I processi non finiscono mai. Durano a lungo. Per certi imputati si susseguono. Uscito da Rebibbia a fine gennaio causa Coronavirus dopo la condanna definitiva di tre mesi prima in Cassazione a sei anni e mezzo per il crac del Credito Cooperativo, l’ex senatore di Fi e di Ala Denis Verdini, 70 anni l’8 maggio prossimo, è di nuovo sul banco degli imputati, stavolta per danno erariale, davanti alla Corte dei Conti. E’ la vicenda dei contributi pubblici per l’editoria percepiti indebitamente secondo le accuse da Il Giornale della Toscana, Il Cittadino di Livorno e Metropoli day. Finanziamenti per 24 milioni di euro, secondo la prima stima di inquirenti e investigatori. Di quel fiume di denaro adesso la procura regionale di viale Mazzini chiede conto – in proporizioni diverse – appunto a Verdini, ma anche a Massimo Parisi, Luca Enrico Biagiotti, Fabrizio Nucci, Gianluca Lucarelli, Samuele Cecconi, Girolamo Renzi Majorca Strozzi, Pierluigi Picerno, Andrea Clerici. Citate in giudizio pure le società Toscana Di Edizioni Srl e Toscana Sette Mari Scarl (entrambe in liquidazione). I loro ruoli all’epoca: Strozzi, presidente del CdA di Srl Toscana di Edizioni; Picerno Ad della stessa; Verdini socio di maggioranza e amministratore di fatto (anche di Nuova Italia soc.cooperativa e Sette Mari), Biagiotti consigliere presidente del CdA di Nuova Editoriale soc.coop; Nucci a Metropoli day. L’ipotesi di truffa avanzata dalla procura ordinaria al Dipartimento per l’Editoria in relazione ai contributi agli Editori il 2005 e il 2011 ricevuti da Società Toscana di Edizioni srl che pubblicava ‘Il Giornale della Toscana’ e ‘Metropoli’ è stato uno dei filoni (per il quale è scattata la prescrizione) della inchiesta sul tracollo del Credito cooperativo fiorentino.

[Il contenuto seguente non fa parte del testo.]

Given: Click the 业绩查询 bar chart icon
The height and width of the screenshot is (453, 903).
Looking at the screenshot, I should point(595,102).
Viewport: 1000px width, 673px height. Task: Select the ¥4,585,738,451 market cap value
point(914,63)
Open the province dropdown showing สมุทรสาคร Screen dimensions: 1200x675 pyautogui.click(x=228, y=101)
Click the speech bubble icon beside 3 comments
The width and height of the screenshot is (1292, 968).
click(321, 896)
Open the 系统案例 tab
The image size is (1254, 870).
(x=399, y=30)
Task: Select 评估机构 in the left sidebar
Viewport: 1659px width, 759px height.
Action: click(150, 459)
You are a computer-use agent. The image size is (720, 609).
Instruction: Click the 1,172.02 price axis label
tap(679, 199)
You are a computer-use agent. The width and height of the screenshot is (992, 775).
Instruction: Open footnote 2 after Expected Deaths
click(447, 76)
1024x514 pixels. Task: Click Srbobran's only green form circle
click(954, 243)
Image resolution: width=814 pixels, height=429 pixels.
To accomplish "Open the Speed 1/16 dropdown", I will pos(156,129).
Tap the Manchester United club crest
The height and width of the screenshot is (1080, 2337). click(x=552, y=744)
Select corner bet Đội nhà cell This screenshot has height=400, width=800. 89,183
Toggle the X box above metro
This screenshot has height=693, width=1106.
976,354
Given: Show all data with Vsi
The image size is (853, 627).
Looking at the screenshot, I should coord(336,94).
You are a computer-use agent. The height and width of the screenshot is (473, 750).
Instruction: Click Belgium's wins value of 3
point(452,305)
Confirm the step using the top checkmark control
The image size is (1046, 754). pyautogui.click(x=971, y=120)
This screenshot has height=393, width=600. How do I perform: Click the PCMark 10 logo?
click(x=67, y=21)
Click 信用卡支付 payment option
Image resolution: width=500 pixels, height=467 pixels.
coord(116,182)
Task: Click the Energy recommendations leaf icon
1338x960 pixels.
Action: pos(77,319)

Le vicende contabili non seguono ‘pedissequamente’ i procedimenti penali. Di due anni fa esatti la notizia di un altro step significativo pre-processuali: il sequestro di beni – a Verdini e all’ex deputato Parisi – fino a 9 milioni e 100mila euro ‘congelati’ per quei contributi per l’editoria "ottenuti non avendone diritto".
Tre i capisaldi intorno ai quali si è sviluppato l’odierno impianto accusatorio: la presunta ‘manipolazione’ dei dati di diffusione per rientrare nel paramento richiesto del venduto rispetto al diffuso; il collegamento ipotizzato dagli inquirenti con un’altra società a contributo (la Toscana di Edizioni) e il controllo di fatto da parte di un amministratore occulto (indicato nell’onorevoleParisi); l’altrettanto presunta sovrafatturazione con altre società del gruppo per ‘massimizzare i contributi statali per l’Editoria’. Con Metropoli day considerato dalle procure ("nonostante la sua evoluzione nel corso degli anni e i continui sforzi della cooperativa per migliorarlo", sottolinea il difensore di Nucci) di fatto fittizio, con l’unico scopo di massimizzare i contributi da far poi confluire attraverso una serie di società di servizi direttamente nella disponibilità dei due ‘dominus’ Verdini e Parisi. Teorema, o verità consolidata che, ora, al di là dell’esito della vicenda penale, comporta il dover rifondere i contributi?